Exercise objective →
Answer these from the comment thread below:
1. In what month and year was the rally at which, according to the first comment, Trump was humiliated?
2. Which two Indian firms are named as facing enormous challenges in the Chinese market?
3. According to Chet Murthy, what can TikTok decide to do at the behest of the CCP?

-- Text provided follows --

Can’t believe we’ve forgotten that TikTok came into the Republican’s crosshairs as a space of political organizing for young people during the pandemic that helped swing the election, including humiliating Trump at a June 2020 rally. He retaliated with an attempted ban within weeks like a petty dictator. Now we’re totally fine with going down the same road.
https://www.nytimes.com/2020/06/21/style/tiktok-trump-rally-tulsa.html
The Ukraine bill had to pass. The mockery is rude and unnecessary.
David 🏀Caitlin Clark🏀 Koch
@Baud: I watch educational videos on Xhamster
YY_Sima Qian
@cain: My impression is that Indian software prowess in the late aughts & early teens were mainly that of business processes & back office work, which did & do not translate well to the consumer facing space. Even in the business facing space Indian firms such as Wipro & Infosys faced enormous challenges in the Chinese market because Chines clients preferred the more “prestigious” Western firms, & English proficiency was not a competitive advantage in China. Indian firms also had much less cultural fluency in the Chinese market than Western or Chinese ones.
In the consumer facing space, India was slow to develop because the consumer market overall in India was underdeveloped. By the time Chinese consumer facing platforms burgeoned & matured, they brought their tech. & business models to India (& SE Asia & other parts of the Global South), because Global South consumers faced & still faces many of the same pain points that Chinese consumers faced, only worse. So for a few years Chinese tech companies invested heavily into E-Commerce, mobile payments, consumer electronic hardware assembly in India & helping to develop the consumer facing tech sector there, w/ fortuitous timing riding the wave of rapidly expanding middle class as the result of the reforms implemented 1st by Singh & then by Modi.
Alas, the skirmish that got out of hand at Galwan Valley turned relations chilly, & Modi banned dozens of Chinese APPs from India, & Chinese investment (into software & hardware) faced/faces heightened scrutiny & harassment. I suspect the actions were more motivated by protectionism (to nurture domestic alternatives) than real natsec concerns, but the latter provided a convenient excuse. Now, Chinese tech companies remain attracted to the Indian market (no one can afford to ignore the opportunities there, real & potential), but there is much greater skepticism & caution, & recognition that the Indian government is an unpredictable & possibly hostile factor.
Chet Murthy
@YY_Sima Qian: You’re certainly right that American-based ownership of Tiktok will not improve things when it comes to political subversion: we’ve seen that with so many fully-American-owned social networks. But that’s not the issue — not at all. You mention that user data can still be bought via data brokers. Again, not the issue.
The *issue* is that Tiktok can decide to contort its content to push issues at the behest of the CCP. That is the issue. And the US can do *nothing* about that. By contrast, the US *can* rein in US-based social networks. That we choose not to do so is a big problem, but at least we have that ability.

-- Text provided concluded --
-- Supplied material follows --

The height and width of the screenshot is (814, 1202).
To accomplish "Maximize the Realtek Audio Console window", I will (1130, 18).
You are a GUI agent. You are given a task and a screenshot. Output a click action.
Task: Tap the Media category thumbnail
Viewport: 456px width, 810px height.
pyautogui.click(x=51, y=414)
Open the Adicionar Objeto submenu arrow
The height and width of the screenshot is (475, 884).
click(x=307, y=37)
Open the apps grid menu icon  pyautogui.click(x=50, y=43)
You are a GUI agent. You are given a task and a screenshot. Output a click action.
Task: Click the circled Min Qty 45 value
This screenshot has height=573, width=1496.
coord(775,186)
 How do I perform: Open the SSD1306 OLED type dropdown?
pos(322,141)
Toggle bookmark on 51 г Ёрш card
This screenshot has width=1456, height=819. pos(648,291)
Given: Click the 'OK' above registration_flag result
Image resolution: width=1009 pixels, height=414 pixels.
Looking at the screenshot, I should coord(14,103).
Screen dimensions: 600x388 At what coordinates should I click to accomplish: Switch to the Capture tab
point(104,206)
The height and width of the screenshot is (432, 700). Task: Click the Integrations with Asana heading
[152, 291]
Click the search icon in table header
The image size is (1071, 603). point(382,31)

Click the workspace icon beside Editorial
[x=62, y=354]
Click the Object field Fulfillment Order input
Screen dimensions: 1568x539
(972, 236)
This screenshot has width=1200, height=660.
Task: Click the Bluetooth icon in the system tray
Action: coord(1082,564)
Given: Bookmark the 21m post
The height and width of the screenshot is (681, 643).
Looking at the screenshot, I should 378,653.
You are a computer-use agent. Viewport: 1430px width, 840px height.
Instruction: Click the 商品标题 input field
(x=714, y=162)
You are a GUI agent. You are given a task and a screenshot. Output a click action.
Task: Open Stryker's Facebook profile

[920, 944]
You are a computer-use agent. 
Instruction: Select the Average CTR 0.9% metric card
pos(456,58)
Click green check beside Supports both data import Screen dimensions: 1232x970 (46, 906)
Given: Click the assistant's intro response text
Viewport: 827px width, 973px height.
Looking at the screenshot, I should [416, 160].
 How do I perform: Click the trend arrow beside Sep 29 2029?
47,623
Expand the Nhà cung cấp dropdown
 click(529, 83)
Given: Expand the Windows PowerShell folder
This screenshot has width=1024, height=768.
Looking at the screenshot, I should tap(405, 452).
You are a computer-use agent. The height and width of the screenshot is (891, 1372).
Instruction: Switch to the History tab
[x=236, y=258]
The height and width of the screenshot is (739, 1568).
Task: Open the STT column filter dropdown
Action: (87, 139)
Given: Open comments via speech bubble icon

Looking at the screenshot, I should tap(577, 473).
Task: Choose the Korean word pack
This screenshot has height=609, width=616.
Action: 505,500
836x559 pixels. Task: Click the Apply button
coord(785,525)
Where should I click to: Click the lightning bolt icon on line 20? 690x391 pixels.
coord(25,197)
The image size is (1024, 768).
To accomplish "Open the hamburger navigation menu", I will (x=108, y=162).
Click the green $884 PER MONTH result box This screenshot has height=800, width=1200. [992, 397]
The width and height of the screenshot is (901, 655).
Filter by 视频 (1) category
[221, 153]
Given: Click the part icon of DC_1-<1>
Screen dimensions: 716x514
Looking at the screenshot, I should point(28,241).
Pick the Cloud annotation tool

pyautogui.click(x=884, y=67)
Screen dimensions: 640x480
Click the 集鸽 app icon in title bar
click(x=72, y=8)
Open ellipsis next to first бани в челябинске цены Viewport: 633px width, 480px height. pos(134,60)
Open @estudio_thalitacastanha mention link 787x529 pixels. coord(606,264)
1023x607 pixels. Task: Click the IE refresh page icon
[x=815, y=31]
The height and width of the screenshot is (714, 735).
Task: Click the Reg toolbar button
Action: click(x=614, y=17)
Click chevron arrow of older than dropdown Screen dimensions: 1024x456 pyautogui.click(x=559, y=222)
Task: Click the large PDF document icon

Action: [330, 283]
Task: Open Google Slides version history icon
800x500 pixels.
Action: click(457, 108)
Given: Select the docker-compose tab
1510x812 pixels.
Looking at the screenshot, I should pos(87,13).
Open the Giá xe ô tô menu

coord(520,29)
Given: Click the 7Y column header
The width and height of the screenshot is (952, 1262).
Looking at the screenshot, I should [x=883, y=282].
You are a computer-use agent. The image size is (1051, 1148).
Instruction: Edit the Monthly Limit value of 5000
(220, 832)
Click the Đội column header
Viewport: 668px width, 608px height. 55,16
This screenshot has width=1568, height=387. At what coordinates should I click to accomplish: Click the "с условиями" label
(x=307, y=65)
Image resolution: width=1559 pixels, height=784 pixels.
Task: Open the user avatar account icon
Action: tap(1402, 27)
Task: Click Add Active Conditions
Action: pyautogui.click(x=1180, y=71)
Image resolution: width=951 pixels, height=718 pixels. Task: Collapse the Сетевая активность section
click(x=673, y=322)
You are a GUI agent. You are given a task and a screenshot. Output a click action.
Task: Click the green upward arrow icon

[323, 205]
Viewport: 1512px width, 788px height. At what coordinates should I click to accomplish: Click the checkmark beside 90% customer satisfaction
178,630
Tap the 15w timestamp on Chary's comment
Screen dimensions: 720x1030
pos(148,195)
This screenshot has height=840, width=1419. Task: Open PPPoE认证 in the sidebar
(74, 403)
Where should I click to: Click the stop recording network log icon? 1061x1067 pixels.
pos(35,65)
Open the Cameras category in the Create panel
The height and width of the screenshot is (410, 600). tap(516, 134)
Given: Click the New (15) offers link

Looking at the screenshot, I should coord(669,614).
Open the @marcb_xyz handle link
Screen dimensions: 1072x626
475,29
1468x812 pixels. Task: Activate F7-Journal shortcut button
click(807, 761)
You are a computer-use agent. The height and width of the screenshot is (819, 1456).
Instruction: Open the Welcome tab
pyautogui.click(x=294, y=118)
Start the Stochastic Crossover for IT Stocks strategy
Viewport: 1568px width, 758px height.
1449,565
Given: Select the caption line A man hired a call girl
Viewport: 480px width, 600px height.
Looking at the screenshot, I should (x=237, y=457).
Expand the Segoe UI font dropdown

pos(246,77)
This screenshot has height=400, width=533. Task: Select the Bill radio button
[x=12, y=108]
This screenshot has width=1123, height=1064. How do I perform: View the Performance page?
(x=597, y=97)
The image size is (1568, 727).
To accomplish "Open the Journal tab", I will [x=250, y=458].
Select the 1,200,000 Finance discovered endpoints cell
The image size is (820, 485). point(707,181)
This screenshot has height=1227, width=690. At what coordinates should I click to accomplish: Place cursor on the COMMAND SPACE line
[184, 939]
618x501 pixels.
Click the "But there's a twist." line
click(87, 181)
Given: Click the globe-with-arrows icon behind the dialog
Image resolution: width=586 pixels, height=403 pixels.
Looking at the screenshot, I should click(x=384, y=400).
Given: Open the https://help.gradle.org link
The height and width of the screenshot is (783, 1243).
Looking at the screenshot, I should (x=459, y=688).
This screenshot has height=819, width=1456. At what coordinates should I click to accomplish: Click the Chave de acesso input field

-- Supplied material concluded --

Answer to this task →
1. June 2020
2. Wipro and Infosys
3. Contort its content to push issues